*** Records for the exercise ***

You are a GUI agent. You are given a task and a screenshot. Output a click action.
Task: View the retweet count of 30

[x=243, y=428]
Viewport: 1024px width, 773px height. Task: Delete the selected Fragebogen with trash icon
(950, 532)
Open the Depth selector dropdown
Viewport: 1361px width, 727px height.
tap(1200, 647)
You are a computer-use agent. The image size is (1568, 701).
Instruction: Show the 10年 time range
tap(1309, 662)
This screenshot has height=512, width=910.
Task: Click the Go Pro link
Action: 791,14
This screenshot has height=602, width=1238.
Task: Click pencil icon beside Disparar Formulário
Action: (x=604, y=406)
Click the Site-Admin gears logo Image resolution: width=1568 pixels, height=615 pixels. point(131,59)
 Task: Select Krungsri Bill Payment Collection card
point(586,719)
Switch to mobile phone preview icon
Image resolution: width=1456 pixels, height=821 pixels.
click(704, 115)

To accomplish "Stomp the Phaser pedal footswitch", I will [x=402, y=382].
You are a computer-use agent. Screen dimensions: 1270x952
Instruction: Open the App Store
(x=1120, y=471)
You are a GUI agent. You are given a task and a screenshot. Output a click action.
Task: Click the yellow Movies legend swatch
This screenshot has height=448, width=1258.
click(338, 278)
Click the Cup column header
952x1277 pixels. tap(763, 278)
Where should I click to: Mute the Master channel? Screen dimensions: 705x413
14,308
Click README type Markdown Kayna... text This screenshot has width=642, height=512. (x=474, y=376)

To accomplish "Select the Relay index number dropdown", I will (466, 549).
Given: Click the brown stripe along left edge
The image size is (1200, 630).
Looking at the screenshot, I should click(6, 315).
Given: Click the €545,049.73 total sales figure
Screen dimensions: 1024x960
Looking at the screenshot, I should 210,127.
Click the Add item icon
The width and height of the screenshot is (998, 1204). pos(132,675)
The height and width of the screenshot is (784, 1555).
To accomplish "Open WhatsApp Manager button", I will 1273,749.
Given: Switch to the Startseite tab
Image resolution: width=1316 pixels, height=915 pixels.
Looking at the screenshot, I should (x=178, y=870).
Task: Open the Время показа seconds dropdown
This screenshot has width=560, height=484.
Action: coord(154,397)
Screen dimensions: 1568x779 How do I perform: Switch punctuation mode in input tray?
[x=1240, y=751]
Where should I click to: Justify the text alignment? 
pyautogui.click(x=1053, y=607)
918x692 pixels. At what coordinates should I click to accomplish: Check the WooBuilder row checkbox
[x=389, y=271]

***

> Aim of the exercise
Update the entries above by replacing every occurrence of "GUI agent" with "interface agent", keeping everything else the same.

> Exercise result
You are a interface agent. You are given a task and a screenshot. Output a click action.
Task: View the retweet count of 30

[x=243, y=428]
Viewport: 1024px width, 773px height. Task: Delete the selected Fragebogen with trash icon
(950, 532)
Open the Depth selector dropdown
Viewport: 1361px width, 727px height.
tap(1200, 647)
You are a computer-use agent. The image size is (1568, 701).
Instruction: Show the 10年 time range
tap(1309, 662)
This screenshot has height=512, width=910.
Task: Click the Go Pro link
Action: 791,14
This screenshot has height=602, width=1238.
Task: Click pencil icon beside Disparar Formulário
Action: (x=604, y=406)
Click the Site-Admin gears logo Image resolution: width=1568 pixels, height=615 pixels. point(131,59)
 Task: Select Krungsri Bill Payment Collection card
point(586,719)
Switch to mobile phone preview icon
Image resolution: width=1456 pixels, height=821 pixels.
click(704, 115)

To accomplish "Stomp the Phaser pedal footswitch", I will [x=402, y=382].
You are a computer-use agent. Screen dimensions: 1270x952
Instruction: Open the App Store
(x=1120, y=471)
You are a interface agent. You are given a task and a screenshot. Output a click action.
Task: Click the yellow Movies legend swatch
This screenshot has height=448, width=1258.
click(338, 278)
Click the Cup column header
952x1277 pixels. tap(763, 278)
Where should I click to: Mute the Master channel? Screen dimensions: 705x413
14,308
Click README type Markdown Kayna... text This screenshot has width=642, height=512. (x=474, y=376)

To accomplish "Select the Relay index number dropdown", I will (466, 549).
Given: Click the brown stripe along left edge
The image size is (1200, 630).
Looking at the screenshot, I should click(6, 315).
Given: Click the €545,049.73 total sales figure
Screen dimensions: 1024x960
Looking at the screenshot, I should 210,127.
Click the Add item icon
The width and height of the screenshot is (998, 1204). pos(132,675)
The height and width of the screenshot is (784, 1555).
To accomplish "Open WhatsApp Manager button", I will 1273,749.
Given: Switch to the Startseite tab
Image resolution: width=1316 pixels, height=915 pixels.
Looking at the screenshot, I should (x=178, y=870).
Task: Open the Время показа seconds dropdown
This screenshot has width=560, height=484.
Action: coord(154,397)
Screen dimensions: 1568x779 How do I perform: Switch punctuation mode in input tray?
[x=1240, y=751]
Where should I click to: Justify the text alignment? 
pyautogui.click(x=1053, y=607)
918x692 pixels. At what coordinates should I click to accomplish: Check the WooBuilder row checkbox
[x=389, y=271]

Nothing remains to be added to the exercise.